## Task goal
Turn the material between the lines holding "Open the 收集屬性 question mark icon" and "[x=295, y=95]", inclusive, into a numbered list, leaving out blank lines.

## Extracted material
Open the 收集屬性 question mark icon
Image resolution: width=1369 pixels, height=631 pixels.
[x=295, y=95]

* * *

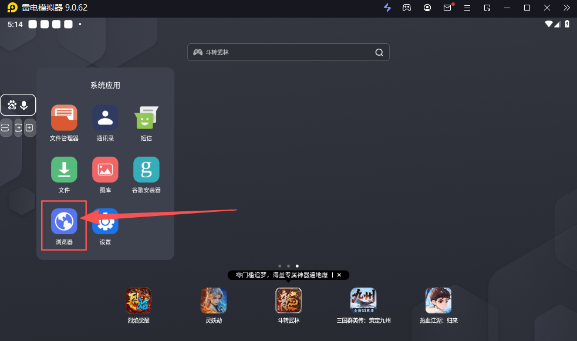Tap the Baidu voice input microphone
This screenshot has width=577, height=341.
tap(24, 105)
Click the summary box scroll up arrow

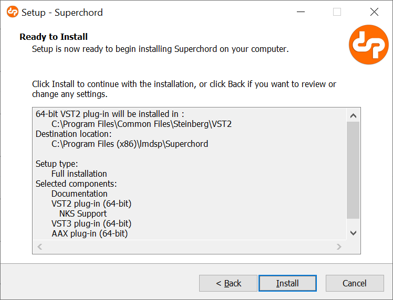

## Response to this task
1. Open the 收集屬性 question mark icon
2. Image resolution: width=1369 pixels, height=631 pixels.
3. [x=295, y=95]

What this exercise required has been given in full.